For as long as I can remember, my body and I have shared a relationship of discontent. Growing up, I was skinnier than the other kids and at five I was told I wasn't attractive and that I must put on some weight. But no matter how much I ate, I stayed thin for years until adolescence. Then I started putting on weight almost immediately. I remember feeling happy as I began to fill out. However, my joy didn't last long.
I was thirteen when I was first called fat. Friends and neighbours would make jokes on my big size. As I entered my late teens, I had completely lost confidence in my body and, subsequently, in myself. Having failed to live up to conventional beauty standards, I was convinced that if I wanted to be loved, I needed to offer more, doing anything to please everyone around.
I entered adulthood thinking I wasn't "enough"—an idea that was seeded not only by the fact that "skinny" is celebrated, but also by the language associated with accounts of losing weight—self-improvement, discipline—all virtues. Being fat quickly categorizes you as lazy and undisciplined. Consumed by thoughts of the way my body looked, I didn't notice the other ways my body needed attention. I failed to realize, for example, that my period was much heavier and more painful than ever before. Actually I developed a rare disease and later I had two surgeries.

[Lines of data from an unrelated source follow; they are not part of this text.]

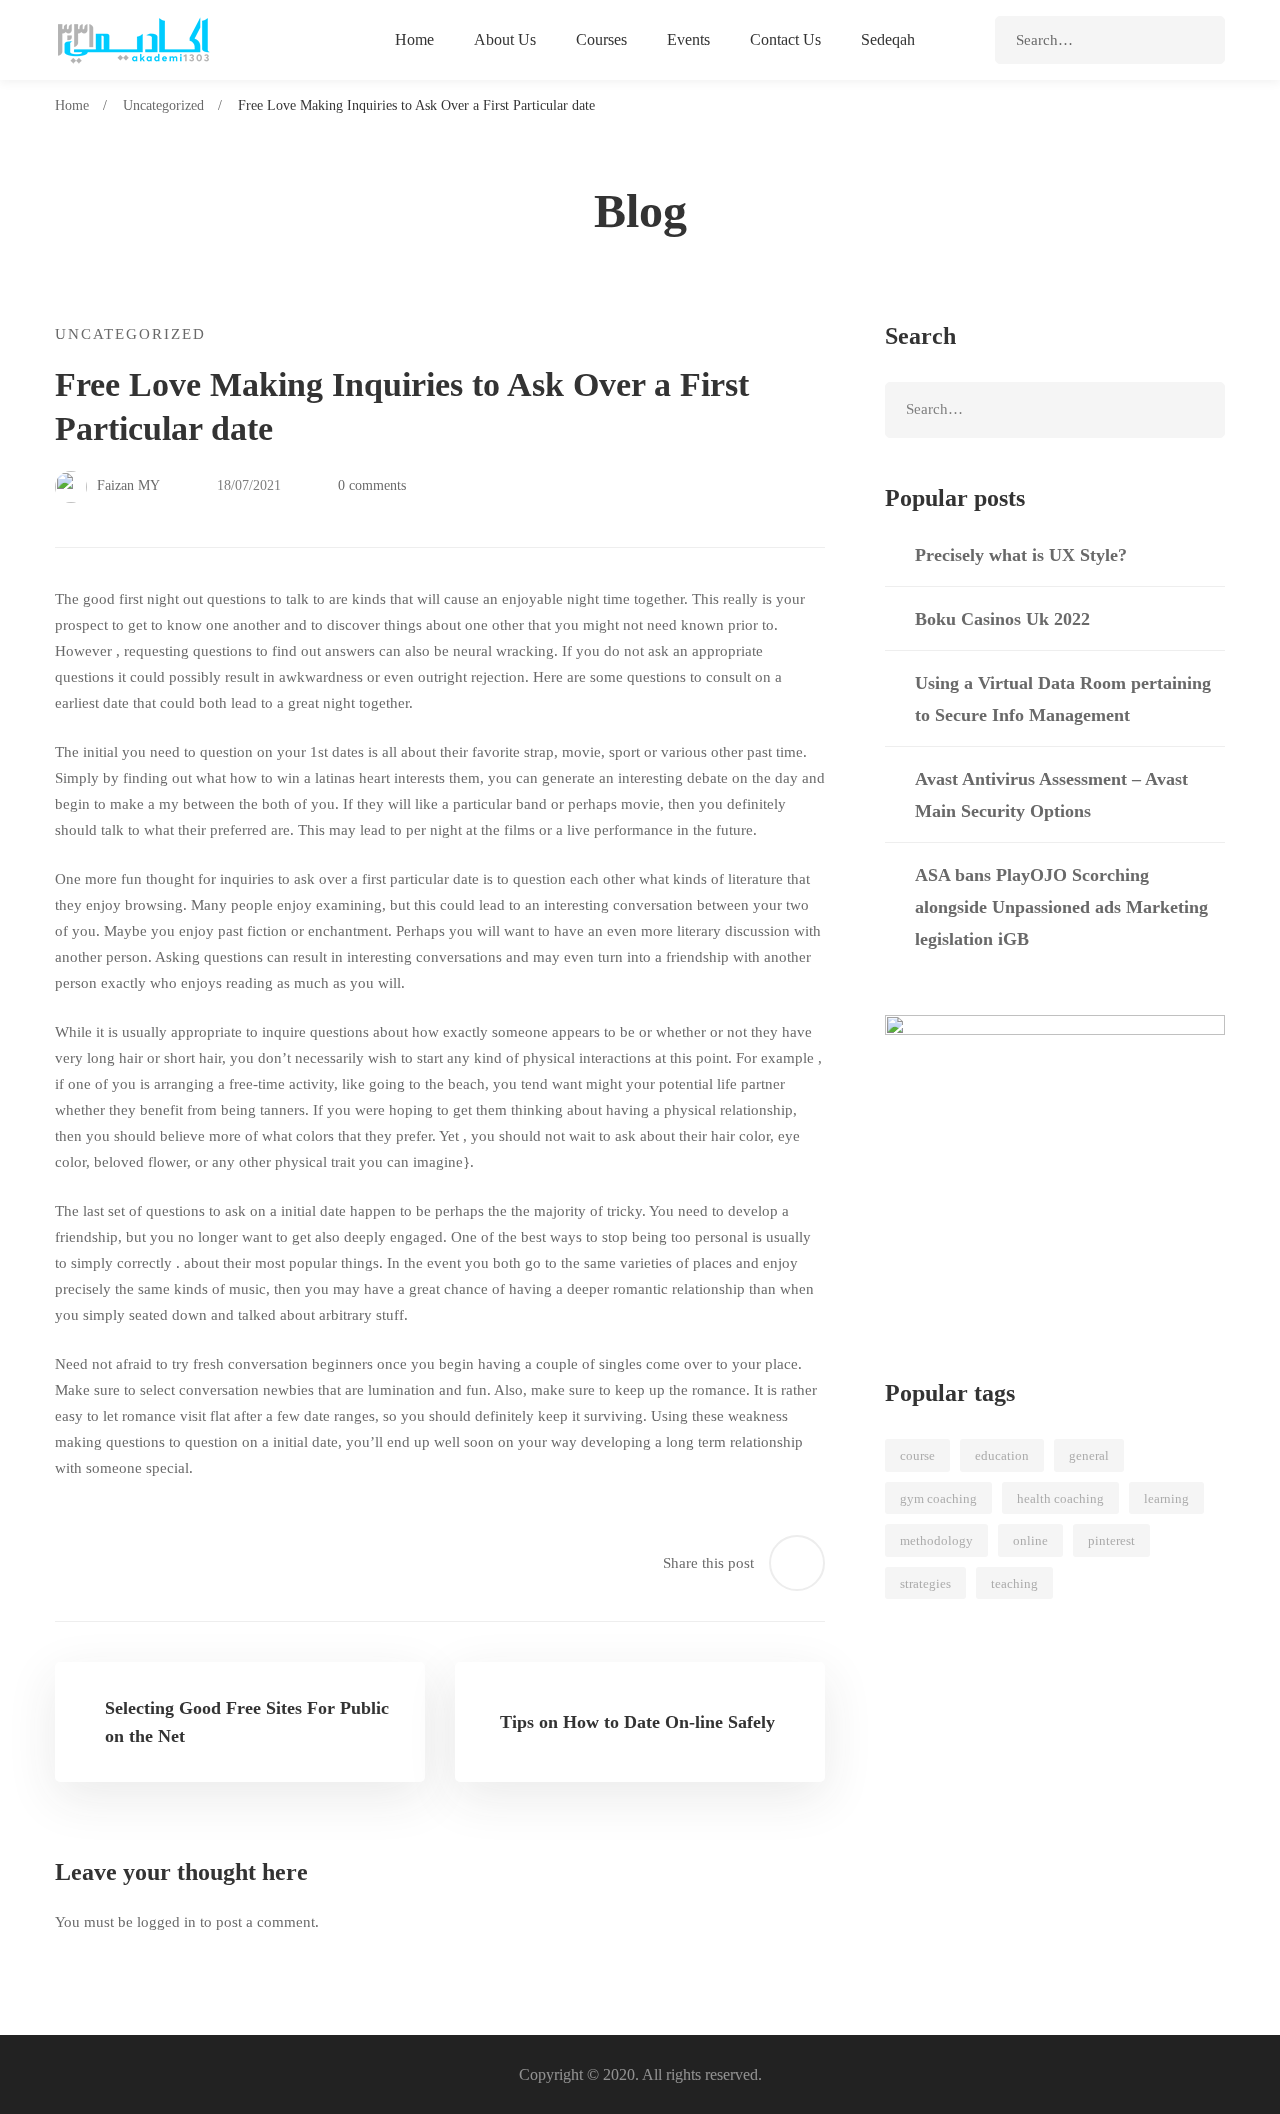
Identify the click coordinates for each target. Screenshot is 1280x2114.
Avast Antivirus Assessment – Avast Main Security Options (1051, 795)
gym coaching (938, 1498)
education (1002, 1455)
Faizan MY (126, 485)
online (1030, 1540)
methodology (936, 1540)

I was always made to feel that my weight was the root of a lot of problems in my life; I have learnt this is not true. After a lot of self-reflection and some professional help, I realized I never learnt to like myself. While two decades of selfhatred cannot be undone overnight, I have taken first steps to acceptance.
I am now much lighter than before, in body and mind. There are days I find voices on social media saying I am too fat to be loved or to be worthy, but I am learning not to focus on that thought for long. As long as I like myself, just the way I am, opinions at the end of the day are just water off a duck's back.